AAAAI: Look out for latex in unexpected places
Allergic reactions to latex happen commonly in medical settings, where rubber gloves are in abundant supply. But less-visible elements in other environments can also pose danger, according to the American Academy of Allergy, Asthma & Immunology (AAAAI).
Consider that restaurant meals are frequently prepared by cooks wearing latex gloves. In schools, the cafeteria may be a threat, but there is also potential exposure to latex in school supplies. This type of inadvertent exposure poses a serious health risk to millions of Americans.
Estimates of latex allergy prevalence vary, but the condition disproportionately affects healthcare workers and others with frequent exposure to latex – including those who have had multiple surgeries.
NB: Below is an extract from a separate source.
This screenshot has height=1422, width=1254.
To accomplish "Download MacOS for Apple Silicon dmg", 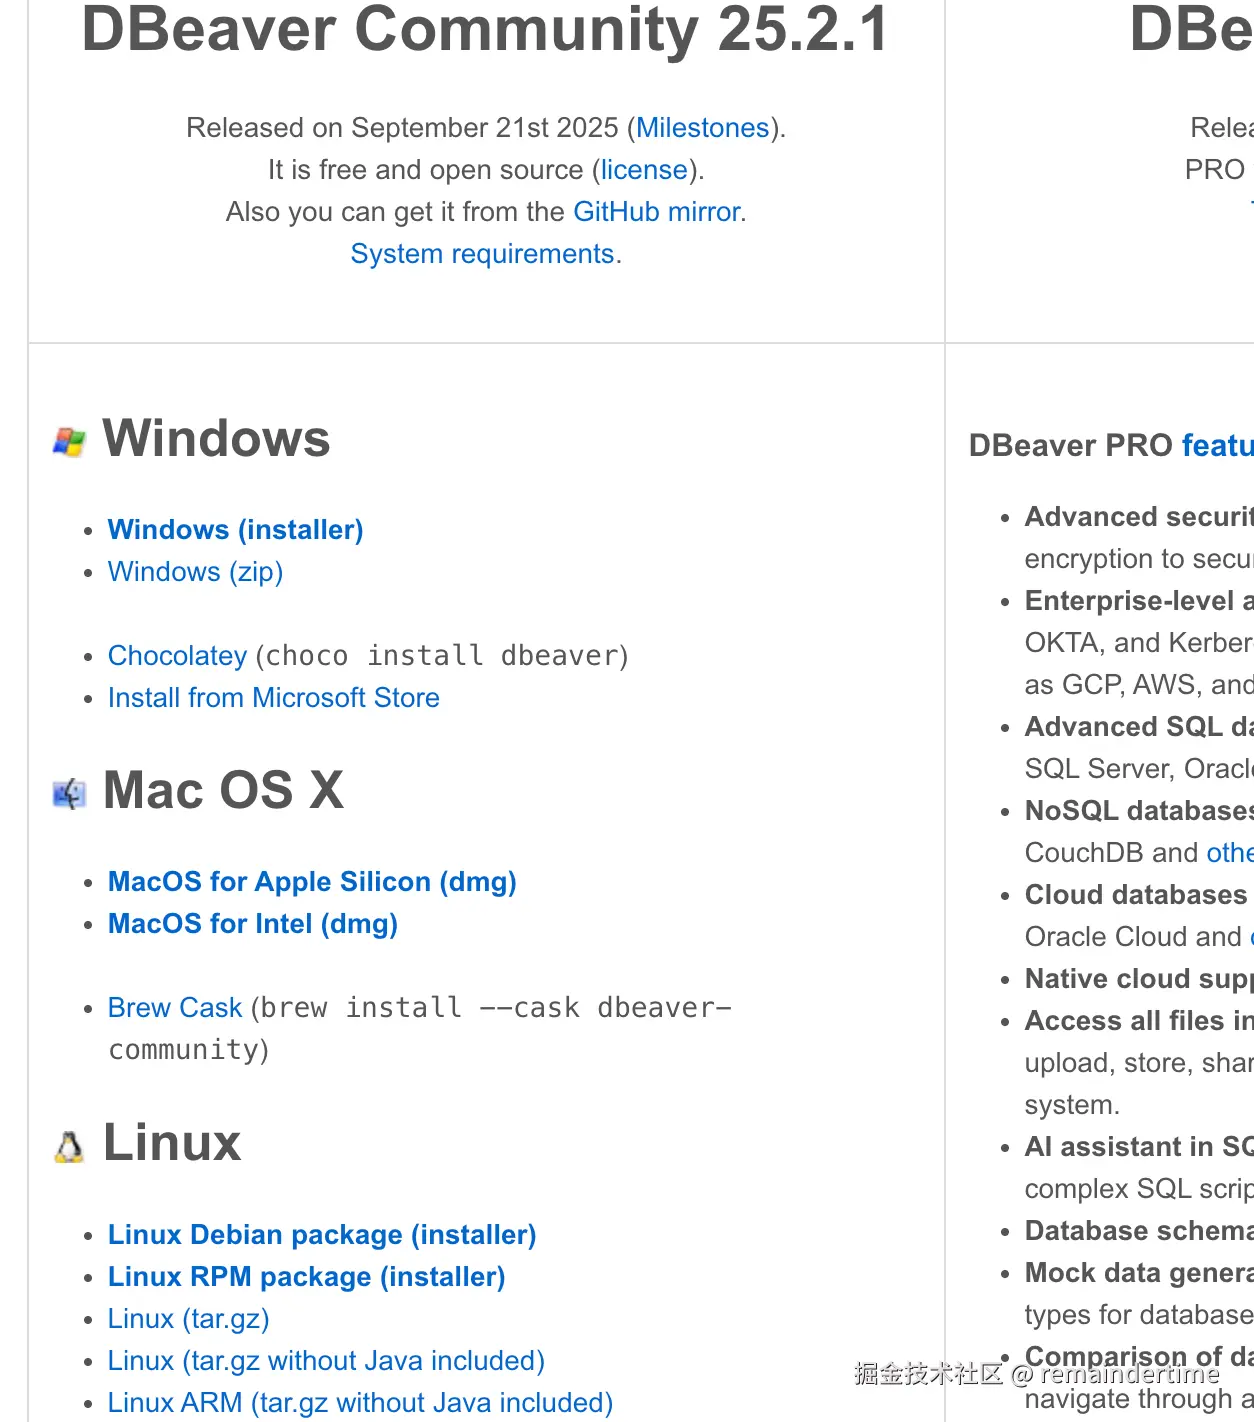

At least 10 percent of healthcare workers and more than half of individuals with spina bifida are believed to have the allergy, versus 1 percent to 6 percent of the general population.
Reactions to latex can result in skin irritation or anaphylaxis – which can be life-threatening.
Avoidance is key to preventing an allergic reaction and the responsibility of education often falls to the patient. The AAAAI recommends these tips for latex-allergic patients:
- Avoid contact with latex products, including gloves, balloons and condoms.
- Inform your doctors, dentist, family, employer and school personnel of the allergy and request accommodations as needed.
- Remember that the federal Americans with Disabilities Act provides workplace protections for individuals with latex allergy. If protective gloves are required for your job, your employer should consider an alternative synthetic material, which is equally effective in most situations.
- Ask your physician if you should wear a medical bracelet identifying your allergy.
An allergist/immunologist is the best-qualified medical professional to diagnose and treat latex allergy and other allergic diseases.